# CT-Princess, Female G.R. in CT Shelter



## Karen519 (Aug 21, 2006)

Please can you help Princess?


Adoptable Golden Retriever: PRINCESS: Petfinder 
http://www.petfinder.com/petdetail/16180816


PRINCESS 

*Golden Retriever
Medium Young Female Dog *


Printer friendly 
Email a friend 
Enlarge photo More About PRINCESS
THIS LOVABLE LADY IS AS DOCILE AS THEY COME. SHE MUST OF BEEN MISTREATED BADLY IN THE PAST BECAUSE SHES FRIGHTENED BY ALL NOSIES. SHE DOES WANT TO BE GLUED TO YOUR SIDE AND SHE'LL SIT IN YOUR LAP IF YOU LET HER. SHE'S VERY THIN FROM NEGLECT BUT WITH REGULAR MEALS AND A NO STRESS ENVIRONMENT SHE WILL PUT WEIGHT ON QUICKLY. 
My Contact InfoNorth East Regional Animal Control 
Dayville, CT 
860-774-1253
North East Regional Animal Control 
[email protected] 

North East Regional Animal Control 
http://www.petfinder.com/pet-search?shelterid=CT89


***I just emld. Yankee Golden Ret. Rescue and also Sunshine Golden Ret.*


----------



## CarolinaCasey (Jun 1, 2007)

She's just beautiful.


----------



## GoldenJoyx'stwo (Feb 25, 2007)

Contact Cham or Sunshine Golden Retriever Rescue. Goldens do not stay in shelters very long in CT.

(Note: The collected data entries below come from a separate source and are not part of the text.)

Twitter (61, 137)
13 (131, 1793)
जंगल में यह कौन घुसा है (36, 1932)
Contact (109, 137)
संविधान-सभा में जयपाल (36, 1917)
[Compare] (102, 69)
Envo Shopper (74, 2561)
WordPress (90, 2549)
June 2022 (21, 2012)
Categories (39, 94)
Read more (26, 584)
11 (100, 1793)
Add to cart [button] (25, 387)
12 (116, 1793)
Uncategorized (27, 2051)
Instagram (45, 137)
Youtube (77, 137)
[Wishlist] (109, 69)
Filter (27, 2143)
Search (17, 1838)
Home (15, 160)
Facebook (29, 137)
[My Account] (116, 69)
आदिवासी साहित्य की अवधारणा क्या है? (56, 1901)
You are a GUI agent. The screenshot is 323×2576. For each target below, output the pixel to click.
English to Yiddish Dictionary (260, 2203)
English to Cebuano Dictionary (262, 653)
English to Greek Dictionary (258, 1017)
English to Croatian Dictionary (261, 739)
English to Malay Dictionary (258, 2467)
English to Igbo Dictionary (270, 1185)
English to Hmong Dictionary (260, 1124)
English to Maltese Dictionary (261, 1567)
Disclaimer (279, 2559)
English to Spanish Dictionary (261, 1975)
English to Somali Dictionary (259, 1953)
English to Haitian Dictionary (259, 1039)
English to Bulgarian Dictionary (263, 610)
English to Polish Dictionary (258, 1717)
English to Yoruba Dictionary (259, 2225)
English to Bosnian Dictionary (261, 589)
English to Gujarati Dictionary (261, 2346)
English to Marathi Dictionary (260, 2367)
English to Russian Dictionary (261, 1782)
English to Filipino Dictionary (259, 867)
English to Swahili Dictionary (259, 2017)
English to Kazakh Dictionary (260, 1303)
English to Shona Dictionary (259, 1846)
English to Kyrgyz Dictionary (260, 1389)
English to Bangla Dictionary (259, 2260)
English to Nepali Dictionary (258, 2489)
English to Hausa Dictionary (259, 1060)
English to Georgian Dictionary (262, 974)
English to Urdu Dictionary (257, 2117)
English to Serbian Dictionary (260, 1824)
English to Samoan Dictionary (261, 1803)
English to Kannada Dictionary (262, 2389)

I email Cham and a someone I know at Sunshine.


----------



## Karen519 (Aug 21, 2006)

*Kimm*

Kimm

So you emailed Cham and someone at Sunshine?

I emld. Woodysmama, too.


----------



## Jax's Mom (Oct 16, 2009)

She's got the cutest, sweetest face!


----------



## GoldenJoyx'stwo (Feb 25, 2007)

I emailed someone, who emailed someone, who...I can't see why this GR will not be pulled. If someone from Sunshine confirms, I'll let you know. The last time we had a GR in a shelter in CT a number of people went to the shelter to adopt. The GR never made it to a rescue. Keep on contacting just in case...


----------



## Waggily Tail (Jan 11, 2009)

We're just over the border in Rhode Island and might be interested in adopting (yikes, did I say that?) or helping with transport. Any new news on Princess?


----------



## GoldenJoyx'stwo (Feb 25, 2007)

I haven't heard anything as of yet. The person I spoke to pulls in the south, but she did forward my email to those who would need to know...


----------



## C's Mom (Dec 7, 2009)

She is beautiful. Someone go get this girl soon!


----------



## Laurie (Sep 20, 2009)

Look at that face!!! How in the world could anyone have looked at her and intentionally caused her pain........


----------



## Sophie_Mom (Jan 21, 2009)

What a sweetheart!


----------



## Karen519 (Aug 21, 2006)

*Adopting*

To the lady who said you might be interested in adopting you should call the shelter first thing Monday morning to ask about her.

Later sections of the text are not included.